Click the link to read the article on the AZCentral website (Debra Utacia Krol). Here’s an excerpt:
July 29, 2025
Key Points
- A group of Apache women has asked a court to stop a land exchange that would lead to a huge copper mine at Oak Flat.
- The suit is the latest attempt to block Resolution Copper from building the mine on land east of Phoenix considered sacred to the Apache and other tribes.
- A judge will hear arguments in a separate lawsuit next week as the date nears for the land swap to take place.

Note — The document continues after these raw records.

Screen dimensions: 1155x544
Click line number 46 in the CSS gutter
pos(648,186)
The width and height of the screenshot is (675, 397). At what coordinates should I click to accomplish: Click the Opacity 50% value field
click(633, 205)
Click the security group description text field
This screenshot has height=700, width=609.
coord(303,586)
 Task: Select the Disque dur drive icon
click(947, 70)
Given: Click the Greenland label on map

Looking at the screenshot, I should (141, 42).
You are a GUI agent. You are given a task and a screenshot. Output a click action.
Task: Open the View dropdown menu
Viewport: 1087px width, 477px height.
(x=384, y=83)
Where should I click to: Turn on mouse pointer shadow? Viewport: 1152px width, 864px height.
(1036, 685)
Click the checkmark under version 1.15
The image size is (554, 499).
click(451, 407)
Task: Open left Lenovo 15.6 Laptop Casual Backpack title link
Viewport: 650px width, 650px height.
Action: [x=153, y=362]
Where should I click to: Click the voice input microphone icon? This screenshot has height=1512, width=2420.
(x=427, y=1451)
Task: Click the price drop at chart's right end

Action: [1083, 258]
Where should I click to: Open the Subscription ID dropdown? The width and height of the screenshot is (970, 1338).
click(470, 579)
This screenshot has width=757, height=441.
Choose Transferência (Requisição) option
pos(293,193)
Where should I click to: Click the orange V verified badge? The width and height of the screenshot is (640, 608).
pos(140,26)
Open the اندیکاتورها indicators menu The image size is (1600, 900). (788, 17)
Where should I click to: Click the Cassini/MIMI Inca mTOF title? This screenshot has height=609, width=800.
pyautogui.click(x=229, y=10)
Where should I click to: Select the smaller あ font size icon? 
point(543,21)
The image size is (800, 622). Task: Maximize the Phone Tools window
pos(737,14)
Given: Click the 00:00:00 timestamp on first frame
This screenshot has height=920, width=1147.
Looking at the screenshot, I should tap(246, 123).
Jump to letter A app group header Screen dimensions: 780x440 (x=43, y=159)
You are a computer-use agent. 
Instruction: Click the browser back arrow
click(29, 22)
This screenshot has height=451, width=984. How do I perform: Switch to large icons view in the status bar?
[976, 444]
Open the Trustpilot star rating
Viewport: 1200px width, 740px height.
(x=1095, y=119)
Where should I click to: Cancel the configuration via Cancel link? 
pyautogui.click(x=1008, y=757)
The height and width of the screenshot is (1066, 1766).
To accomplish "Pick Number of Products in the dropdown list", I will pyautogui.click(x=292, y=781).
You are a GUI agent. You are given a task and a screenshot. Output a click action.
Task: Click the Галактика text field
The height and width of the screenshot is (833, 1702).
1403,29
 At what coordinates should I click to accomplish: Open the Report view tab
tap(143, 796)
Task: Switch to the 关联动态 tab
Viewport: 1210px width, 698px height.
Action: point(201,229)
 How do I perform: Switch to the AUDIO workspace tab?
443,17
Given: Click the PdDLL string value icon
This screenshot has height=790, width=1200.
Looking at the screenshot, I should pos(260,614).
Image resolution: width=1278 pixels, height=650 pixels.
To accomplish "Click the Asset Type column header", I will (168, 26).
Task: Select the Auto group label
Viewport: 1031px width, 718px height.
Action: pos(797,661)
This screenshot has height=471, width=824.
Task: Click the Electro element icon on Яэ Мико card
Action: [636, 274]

A group of Apache women asked a federal judge in Washington, D.C., to halt a disputed land exchange at the center of a long battle over plans to build a huge copper mine at Oak Flat. It’s the fourth lawsuit that seeks to stop the U.S. Forest Service from signing over title to the site, held sacred by Apache peoples and culturally significant by other tribes, to Resolution Copper in exchange for other plots of environmentally sensitive land in Arizona. The four women, who all have spiritual and cultural connections to the 2,200-acre campground in Tonto National Forest about 60 miles east of Phoenix, filed their suit in the U.S. District Court for the District of Columbia July 24. Nelson Mullins, a law firm based in Washington, D.C., and South Carolina, outlined the case, which asks Judge Timothy J. Kelly, an appointee of President Donald Trump, to stop the exchange until the plaintiffs can have their day in court. The suit claims the exchange violates the Religious Freedom Restoration Act, the plaintiffs’ First Amendment-guaranteed religious rights protections and two environmental laws.